**Activity**
Write out all records as given; omit images.

**Information supplied**
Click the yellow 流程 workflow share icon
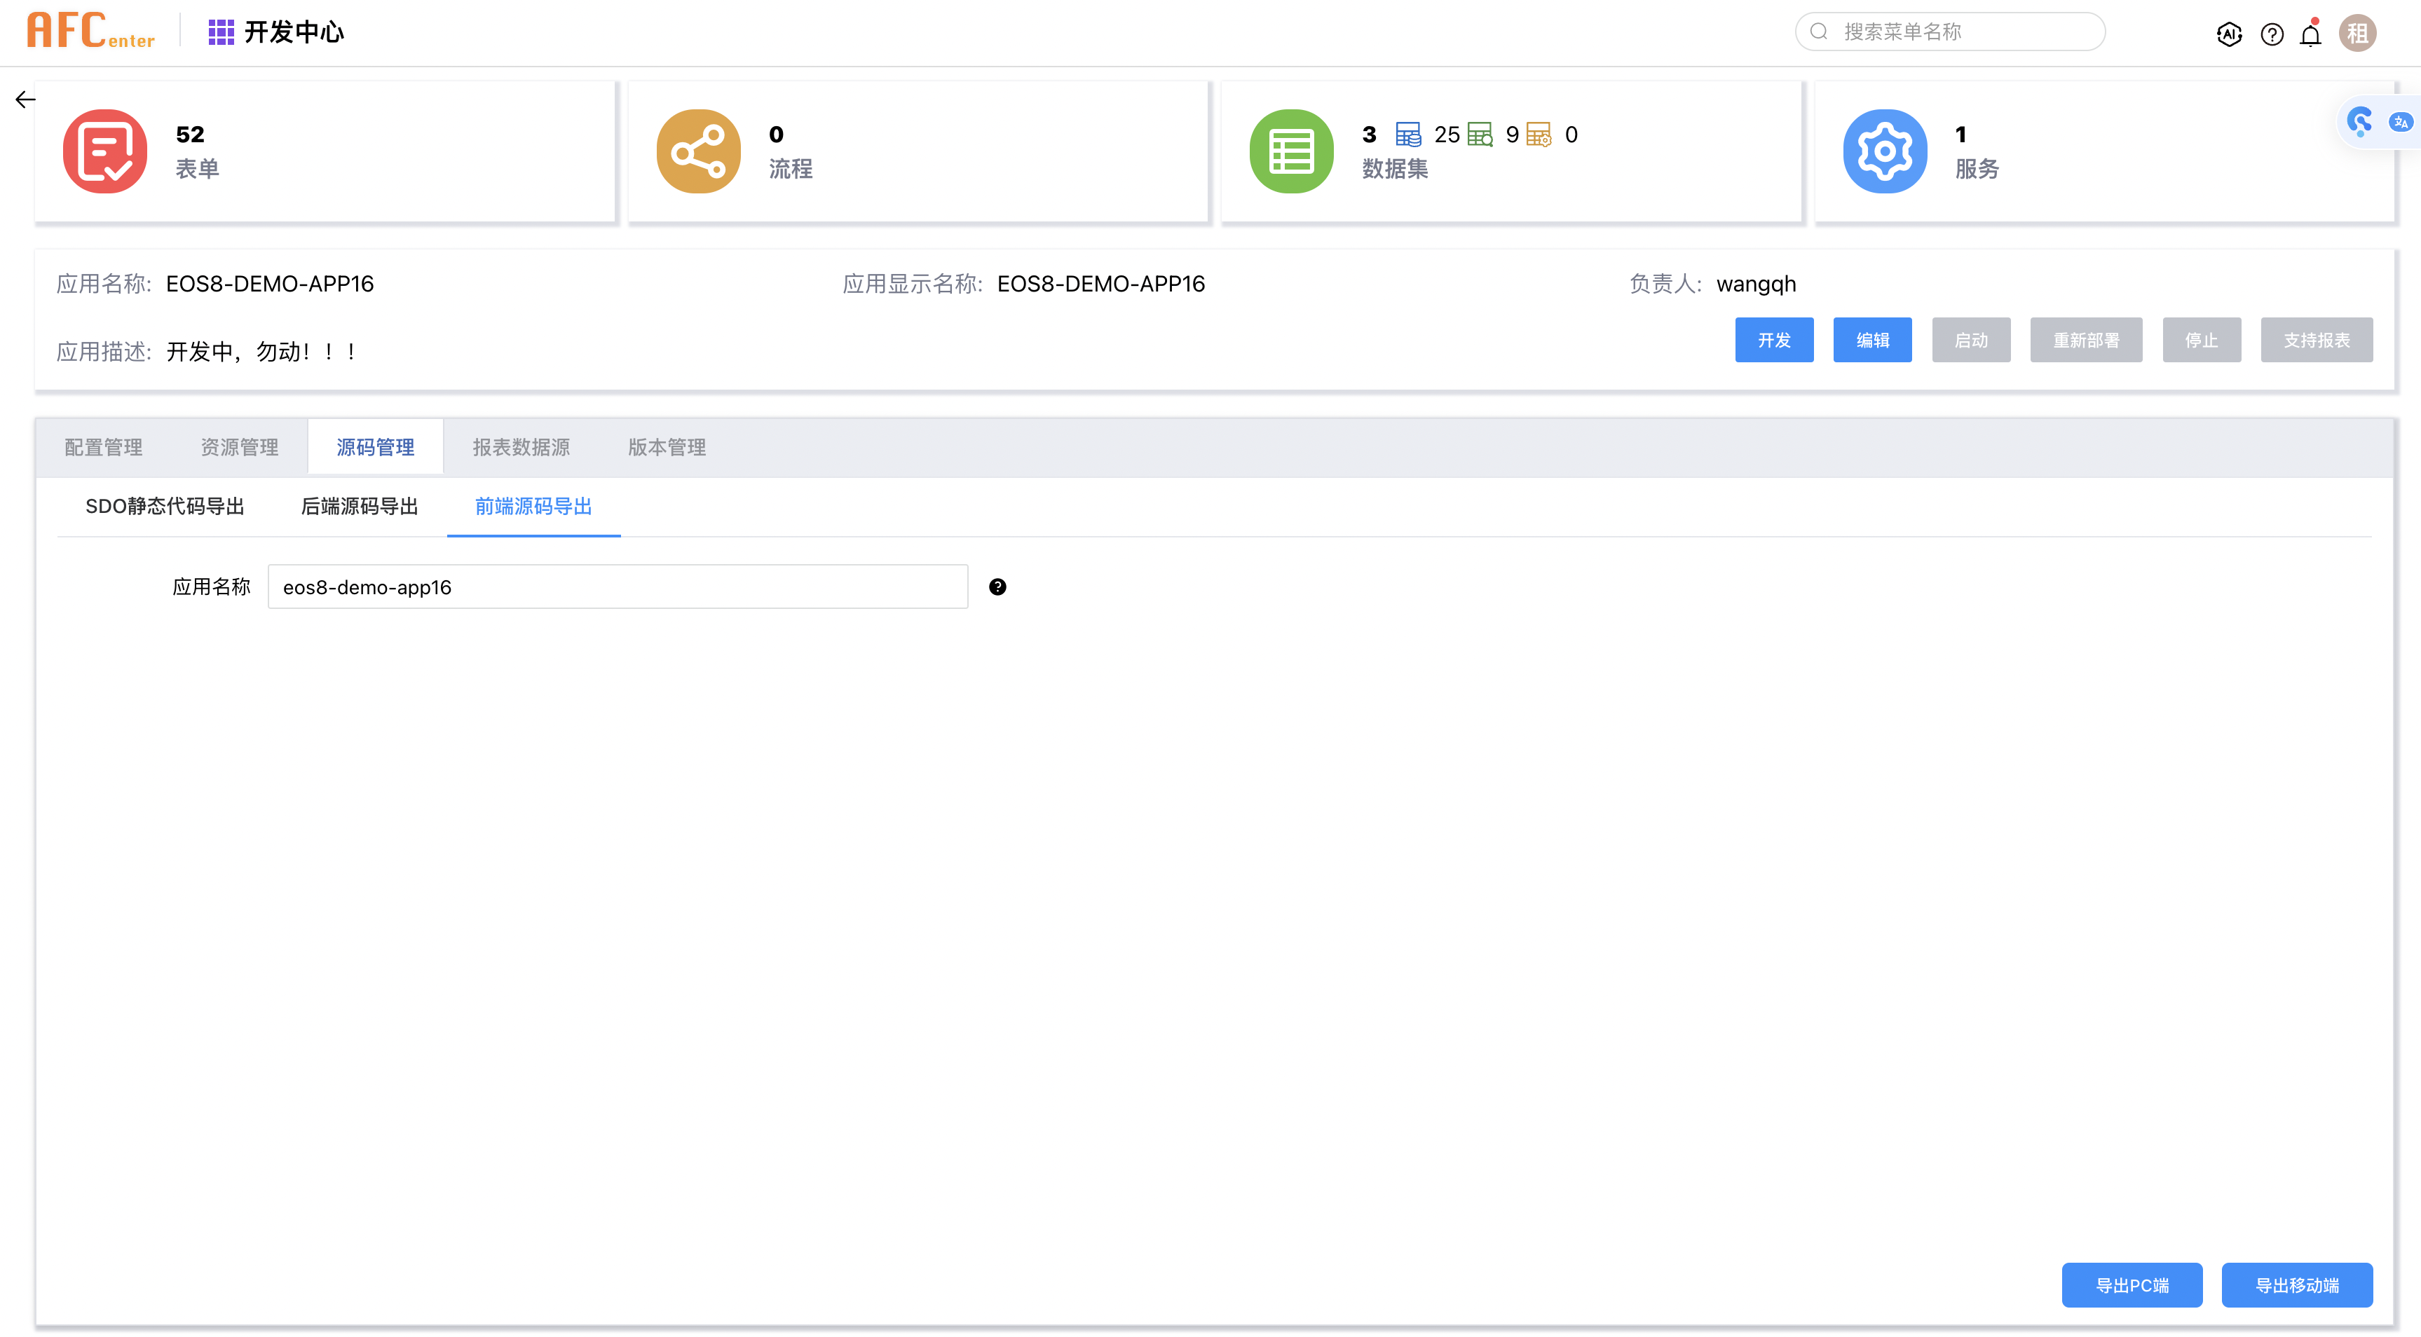The width and height of the screenshot is (2421, 1337). coord(697,150)
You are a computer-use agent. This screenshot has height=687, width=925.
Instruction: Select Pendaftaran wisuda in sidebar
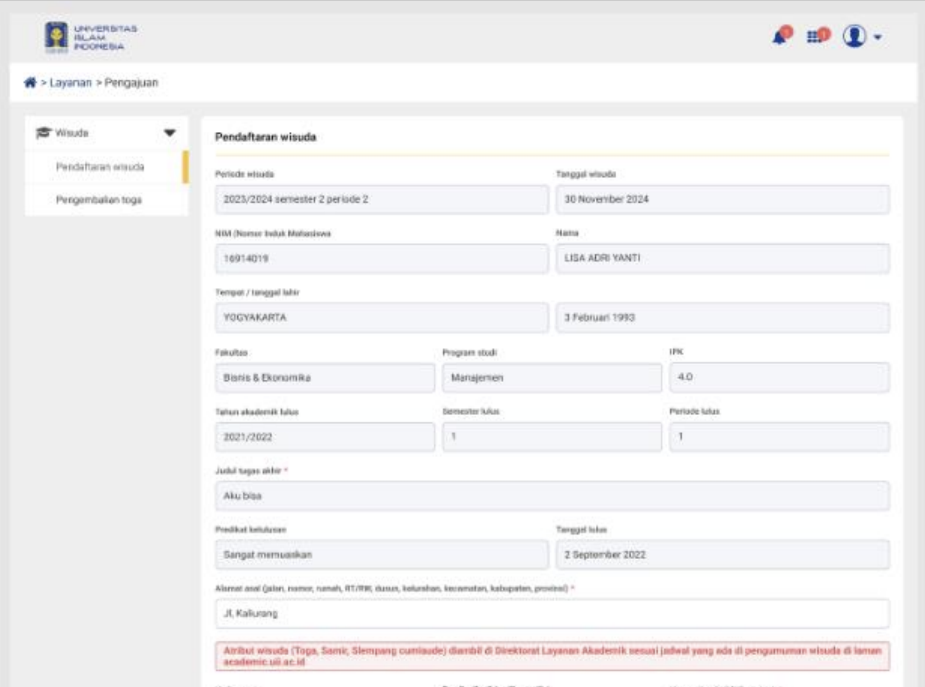coord(100,167)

**Response to this exercise**
Click the yellow 流程 workflow share icon
The width and height of the screenshot is (2421, 1337). coord(697,150)
You are a computer-use agent. This screenshot has height=687, width=925.
Instruction: Select Pendaftaran wisuda in sidebar
coord(100,167)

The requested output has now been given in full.